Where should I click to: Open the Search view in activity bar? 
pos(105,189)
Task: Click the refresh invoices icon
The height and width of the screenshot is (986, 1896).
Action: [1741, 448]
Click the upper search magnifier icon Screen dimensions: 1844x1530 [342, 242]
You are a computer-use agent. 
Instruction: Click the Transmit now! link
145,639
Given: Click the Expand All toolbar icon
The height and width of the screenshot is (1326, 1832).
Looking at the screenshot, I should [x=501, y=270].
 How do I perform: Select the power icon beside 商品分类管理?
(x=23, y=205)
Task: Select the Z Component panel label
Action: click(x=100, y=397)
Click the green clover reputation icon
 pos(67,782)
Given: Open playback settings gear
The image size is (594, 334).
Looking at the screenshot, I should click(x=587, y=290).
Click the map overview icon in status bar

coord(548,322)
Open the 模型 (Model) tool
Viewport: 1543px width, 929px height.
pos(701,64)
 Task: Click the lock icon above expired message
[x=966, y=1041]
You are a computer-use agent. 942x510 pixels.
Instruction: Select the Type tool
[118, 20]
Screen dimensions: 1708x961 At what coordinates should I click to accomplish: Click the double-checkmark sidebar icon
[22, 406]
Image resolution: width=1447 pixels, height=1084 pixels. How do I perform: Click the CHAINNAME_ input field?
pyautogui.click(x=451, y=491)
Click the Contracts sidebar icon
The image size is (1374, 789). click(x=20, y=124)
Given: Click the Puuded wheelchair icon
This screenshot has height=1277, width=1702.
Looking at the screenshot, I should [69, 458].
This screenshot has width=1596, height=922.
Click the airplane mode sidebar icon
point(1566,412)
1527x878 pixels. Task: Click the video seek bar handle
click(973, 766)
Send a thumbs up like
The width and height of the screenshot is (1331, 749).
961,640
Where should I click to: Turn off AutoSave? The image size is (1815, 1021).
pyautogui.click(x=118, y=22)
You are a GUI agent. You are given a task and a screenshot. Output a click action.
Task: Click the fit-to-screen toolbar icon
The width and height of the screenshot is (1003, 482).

INSTRUCTIONS TO FOLLOW: Please give the material above once more, unchanged.

EXPECTED ANSWER:
Where should I click to: Open the Search view in activity bar? 
pos(105,189)
Task: Click the refresh invoices icon
The height and width of the screenshot is (986, 1896).
Action: [1741, 448]
Click the upper search magnifier icon Screen dimensions: 1844x1530 [342, 242]
You are a computer-use agent. 
Instruction: Click the Transmit now! link
145,639
Given: Click the Expand All toolbar icon
The height and width of the screenshot is (1326, 1832).
Looking at the screenshot, I should [x=501, y=270].
 How do I perform: Select the power icon beside 商品分类管理?
(x=23, y=205)
Task: Select the Z Component panel label
Action: click(x=100, y=397)
Click the green clover reputation icon
 pos(67,782)
Given: Open playback settings gear
The image size is (594, 334).
Looking at the screenshot, I should click(x=587, y=290).
Click the map overview icon in status bar

coord(548,322)
Open the 模型 (Model) tool
Viewport: 1543px width, 929px height.
pos(701,64)
 Task: Click the lock icon above expired message
[x=966, y=1041]
You are a computer-use agent. 942x510 pixels.
Instruction: Select the Type tool
[118, 20]
Screen dimensions: 1708x961 At what coordinates should I click to accomplish: Click the double-checkmark sidebar icon
[22, 406]
Image resolution: width=1447 pixels, height=1084 pixels. How do I perform: Click the CHAINNAME_ input field?
pyautogui.click(x=451, y=491)
Click the Contracts sidebar icon
The image size is (1374, 789). click(x=20, y=124)
Given: Click the Puuded wheelchair icon
This screenshot has height=1277, width=1702.
Looking at the screenshot, I should [69, 458].
This screenshot has width=1596, height=922.
Click the airplane mode sidebar icon
point(1566,412)
1527x878 pixels. Task: Click the video seek bar handle
click(973, 766)
Send a thumbs up like
The width and height of the screenshot is (1331, 749).
961,640
Where should I click to: Turn off AutoSave? The image size is (1815, 1021).
pyautogui.click(x=118, y=22)
You are a GUI agent. You are given a task and a screenshot. Output a click action.
Task: Click the fit-to-screen toolbar icon
The width and height of the screenshot is (1003, 482).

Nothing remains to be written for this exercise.